- LISTING -
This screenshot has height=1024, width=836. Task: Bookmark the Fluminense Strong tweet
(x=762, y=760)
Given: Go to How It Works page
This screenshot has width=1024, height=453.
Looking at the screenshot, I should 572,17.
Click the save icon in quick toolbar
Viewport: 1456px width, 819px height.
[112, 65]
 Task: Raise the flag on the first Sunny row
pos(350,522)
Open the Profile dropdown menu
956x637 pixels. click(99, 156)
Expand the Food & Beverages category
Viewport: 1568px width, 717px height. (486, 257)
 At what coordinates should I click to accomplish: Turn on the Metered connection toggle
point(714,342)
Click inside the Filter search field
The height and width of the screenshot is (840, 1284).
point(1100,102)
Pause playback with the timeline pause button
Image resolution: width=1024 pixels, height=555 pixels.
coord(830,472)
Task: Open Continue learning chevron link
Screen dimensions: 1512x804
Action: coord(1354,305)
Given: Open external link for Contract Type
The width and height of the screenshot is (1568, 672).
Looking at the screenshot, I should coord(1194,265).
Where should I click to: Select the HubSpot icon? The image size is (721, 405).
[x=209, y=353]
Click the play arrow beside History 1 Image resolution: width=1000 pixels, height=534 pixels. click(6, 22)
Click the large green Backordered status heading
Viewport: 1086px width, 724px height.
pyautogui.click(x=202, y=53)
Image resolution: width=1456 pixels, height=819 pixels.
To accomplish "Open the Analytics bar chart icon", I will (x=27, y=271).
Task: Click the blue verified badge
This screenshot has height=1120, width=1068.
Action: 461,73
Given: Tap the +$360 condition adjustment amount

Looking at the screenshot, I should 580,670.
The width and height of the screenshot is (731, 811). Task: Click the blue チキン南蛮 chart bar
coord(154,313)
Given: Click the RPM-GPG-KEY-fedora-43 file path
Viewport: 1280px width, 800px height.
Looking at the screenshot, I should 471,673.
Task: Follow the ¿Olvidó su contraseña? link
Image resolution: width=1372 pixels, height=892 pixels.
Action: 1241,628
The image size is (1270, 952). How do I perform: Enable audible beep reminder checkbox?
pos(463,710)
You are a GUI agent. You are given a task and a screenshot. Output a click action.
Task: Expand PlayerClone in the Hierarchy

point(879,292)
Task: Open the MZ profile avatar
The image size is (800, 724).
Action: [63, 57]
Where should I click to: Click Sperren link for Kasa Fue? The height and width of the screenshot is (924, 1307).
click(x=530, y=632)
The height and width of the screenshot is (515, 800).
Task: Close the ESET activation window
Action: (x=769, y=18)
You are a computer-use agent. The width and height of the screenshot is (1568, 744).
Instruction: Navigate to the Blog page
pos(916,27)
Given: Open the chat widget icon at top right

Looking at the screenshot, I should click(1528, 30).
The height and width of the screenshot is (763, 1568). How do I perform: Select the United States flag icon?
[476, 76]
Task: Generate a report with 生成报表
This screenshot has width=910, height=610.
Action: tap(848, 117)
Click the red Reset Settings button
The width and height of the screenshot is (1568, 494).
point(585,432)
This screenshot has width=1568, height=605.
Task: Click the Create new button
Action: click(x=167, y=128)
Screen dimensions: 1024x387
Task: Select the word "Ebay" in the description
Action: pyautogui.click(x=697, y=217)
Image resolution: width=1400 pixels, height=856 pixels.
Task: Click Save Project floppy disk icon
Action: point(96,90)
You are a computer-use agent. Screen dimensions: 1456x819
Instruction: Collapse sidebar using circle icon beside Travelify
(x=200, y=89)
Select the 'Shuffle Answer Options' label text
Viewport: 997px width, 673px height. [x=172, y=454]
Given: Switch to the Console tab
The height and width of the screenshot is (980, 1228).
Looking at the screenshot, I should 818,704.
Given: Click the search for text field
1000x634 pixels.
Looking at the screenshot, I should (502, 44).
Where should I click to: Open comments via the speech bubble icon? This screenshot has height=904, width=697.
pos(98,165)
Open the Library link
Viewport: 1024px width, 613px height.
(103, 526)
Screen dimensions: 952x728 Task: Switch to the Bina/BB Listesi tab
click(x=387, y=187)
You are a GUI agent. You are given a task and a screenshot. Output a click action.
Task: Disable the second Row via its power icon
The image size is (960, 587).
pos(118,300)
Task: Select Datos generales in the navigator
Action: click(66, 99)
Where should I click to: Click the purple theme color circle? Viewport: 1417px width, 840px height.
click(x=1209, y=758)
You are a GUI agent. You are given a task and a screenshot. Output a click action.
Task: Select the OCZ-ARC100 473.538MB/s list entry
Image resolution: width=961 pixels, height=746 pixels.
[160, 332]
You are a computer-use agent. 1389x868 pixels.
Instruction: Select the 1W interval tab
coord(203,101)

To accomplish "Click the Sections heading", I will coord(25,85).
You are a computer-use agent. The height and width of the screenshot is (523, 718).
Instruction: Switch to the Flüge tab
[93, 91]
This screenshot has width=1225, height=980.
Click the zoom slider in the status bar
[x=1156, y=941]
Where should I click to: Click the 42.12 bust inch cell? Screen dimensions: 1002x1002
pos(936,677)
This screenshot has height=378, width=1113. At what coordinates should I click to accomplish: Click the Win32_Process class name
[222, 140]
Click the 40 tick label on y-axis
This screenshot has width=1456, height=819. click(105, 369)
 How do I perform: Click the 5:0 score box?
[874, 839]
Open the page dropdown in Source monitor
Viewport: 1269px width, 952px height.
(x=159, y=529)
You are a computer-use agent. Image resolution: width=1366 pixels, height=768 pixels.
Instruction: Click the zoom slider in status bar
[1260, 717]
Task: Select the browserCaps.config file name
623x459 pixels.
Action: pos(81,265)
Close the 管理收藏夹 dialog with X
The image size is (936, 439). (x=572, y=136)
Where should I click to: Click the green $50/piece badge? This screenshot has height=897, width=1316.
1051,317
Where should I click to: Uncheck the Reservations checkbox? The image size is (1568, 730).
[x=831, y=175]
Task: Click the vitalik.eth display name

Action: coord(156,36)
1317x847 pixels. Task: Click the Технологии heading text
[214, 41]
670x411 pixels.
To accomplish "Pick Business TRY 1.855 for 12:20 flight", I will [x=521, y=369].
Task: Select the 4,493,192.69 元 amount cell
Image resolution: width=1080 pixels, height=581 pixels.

- WHAT THIS TASK INVOLVES -
Rewrite all of the records above, swapping "Where should I click to" for "Where do I click to" wherever it occurs and changing nothing else.

- REPLY TO THE TASK -
This screenshot has height=1024, width=836. Task: Bookmark the Fluminense Strong tweet
(x=762, y=760)
Given: Go to How It Works page
This screenshot has width=1024, height=453.
Looking at the screenshot, I should 572,17.
Click the save icon in quick toolbar
Viewport: 1456px width, 819px height.
[112, 65]
 Task: Raise the flag on the first Sunny row
pos(350,522)
Open the Profile dropdown menu
956x637 pixels. click(99, 156)
Expand the Food & Beverages category
Viewport: 1568px width, 717px height. (486, 257)
 At what coordinates should I click to accomplish: Turn on the Metered connection toggle
point(714,342)
Click inside the Filter search field
The height and width of the screenshot is (840, 1284).
point(1100,102)
Pause playback with the timeline pause button
Image resolution: width=1024 pixels, height=555 pixels.
coord(830,472)
Task: Open Continue learning chevron link
Screen dimensions: 1512x804
Action: coord(1354,305)
Given: Open external link for Contract Type
The width and height of the screenshot is (1568, 672).
Looking at the screenshot, I should coord(1194,265).
Where do I click to: Select the HubSpot icon? The image size is (721, 405).
[x=209, y=353]
Click the play arrow beside History 1 Image resolution: width=1000 pixels, height=534 pixels. click(6, 22)
Click the large green Backordered status heading
Viewport: 1086px width, 724px height.
pyautogui.click(x=202, y=53)
Image resolution: width=1456 pixels, height=819 pixels.
To accomplish "Open the Analytics bar chart icon", I will (x=27, y=271).
Task: Click the blue verified badge
This screenshot has height=1120, width=1068.
Action: 461,73
Given: Tap the +$360 condition adjustment amount

Looking at the screenshot, I should 580,670.
The width and height of the screenshot is (731, 811). Task: Click the blue チキン南蛮 chart bar
coord(154,313)
Given: Click the RPM-GPG-KEY-fedora-43 file path
Viewport: 1280px width, 800px height.
Looking at the screenshot, I should 471,673.
Task: Follow the ¿Olvidó su contraseña? link
Image resolution: width=1372 pixels, height=892 pixels.
Action: 1241,628
The image size is (1270, 952). How do I perform: Enable audible beep reminder checkbox?
pos(463,710)
You are a GUI agent. You are given a task and a screenshot. Output a click action.
Task: Expand PlayerClone in the Hierarchy

point(879,292)
Task: Open the MZ profile avatar
The image size is (800, 724).
Action: [63, 57]
Where do I click to: Click Sperren link for Kasa Fue? The height and width of the screenshot is (924, 1307).
click(x=530, y=632)
The height and width of the screenshot is (515, 800).
Task: Close the ESET activation window
Action: (x=769, y=18)
You are a computer-use agent. The width and height of the screenshot is (1568, 744).
Instruction: Navigate to the Blog page
pos(916,27)
Given: Open the chat widget icon at top right

Looking at the screenshot, I should click(1528, 30).
The height and width of the screenshot is (763, 1568). How do I perform: Select the United States flag icon?
[476, 76]
Task: Generate a report with 生成报表
This screenshot has width=910, height=610.
Action: tap(848, 117)
Click the red Reset Settings button
The width and height of the screenshot is (1568, 494).
point(585,432)
This screenshot has width=1568, height=605.
Task: Click the Create new button
Action: click(x=167, y=128)
Screen dimensions: 1024x387
Task: Select the word "Ebay" in the description
Action: pyautogui.click(x=697, y=217)
Image resolution: width=1400 pixels, height=856 pixels.
Task: Click Save Project floppy disk icon
Action: point(96,90)
You are a computer-use agent. Screen dimensions: 1456x819
Instruction: Collapse sidebar using circle icon beside Travelify
(x=200, y=89)
Select the 'Shuffle Answer Options' label text
Viewport: 997px width, 673px height. [x=172, y=454]
Given: Switch to the Console tab
The height and width of the screenshot is (980, 1228).
Looking at the screenshot, I should 818,704.
Given: Click the search for text field
1000x634 pixels.
Looking at the screenshot, I should (502, 44).
Where do I click to: Open comments via the speech bubble icon? This screenshot has height=904, width=697.
pos(98,165)
Open the Library link
Viewport: 1024px width, 613px height.
(103, 526)
Screen dimensions: 952x728 Task: Switch to the Bina/BB Listesi tab
click(x=387, y=187)
You are a GUI agent. You are given a task and a screenshot. Output a click action.
Task: Disable the second Row via its power icon
The image size is (960, 587).
pos(118,300)
Task: Select Datos generales in the navigator
Action: click(66, 99)
Where do I click to: Click the purple theme color circle? Viewport: 1417px width, 840px height.
click(x=1209, y=758)
You are a GUI agent. You are given a task and a screenshot. Output a click action.
Task: Select the OCZ-ARC100 473.538MB/s list entry
Image resolution: width=961 pixels, height=746 pixels.
[160, 332]
You are a computer-use agent. 1389x868 pixels.
Instruction: Select the 1W interval tab
coord(203,101)

To accomplish "Click the Sections heading", I will coord(25,85).
You are a computer-use agent. The height and width of the screenshot is (523, 718).
Instruction: Switch to the Flüge tab
[93, 91]
This screenshot has width=1225, height=980.
Click the zoom slider in the status bar
[x=1156, y=941]
Where do I click to: Click the 42.12 bust inch cell? Screen dimensions: 1002x1002
pos(936,677)
This screenshot has height=378, width=1113. At what coordinates should I click to accomplish: Click the Win32_Process class name
[222, 140]
Click the 40 tick label on y-axis
This screenshot has width=1456, height=819. click(105, 369)
 How do I perform: Click the 5:0 score box?
[874, 839]
Open the page dropdown in Source monitor
Viewport: 1269px width, 952px height.
(x=159, y=529)
You are a computer-use agent. Image resolution: width=1366 pixels, height=768 pixels.
Instruction: Click the zoom slider in status bar
[1260, 717]
Task: Select the browserCaps.config file name
623x459 pixels.
Action: pos(81,265)
Close the 管理收藏夹 dialog with X
The image size is (936, 439). (x=572, y=136)
Where do I click to: Click the green $50/piece badge? This screenshot has height=897, width=1316.
1051,317
Where do I click to: Uncheck the Reservations checkbox? The image size is (1568, 730).
[x=831, y=175]
Task: Click the vitalik.eth display name

Action: coord(156,36)
1317x847 pixels. Task: Click the Технологии heading text
[214, 41]
670x411 pixels.
To accomplish "Pick Business TRY 1.855 for 12:20 flight", I will [x=521, y=369].
Task: Select the 4,493,192.69 元 amount cell
Image resolution: width=1080 pixels, height=581 pixels.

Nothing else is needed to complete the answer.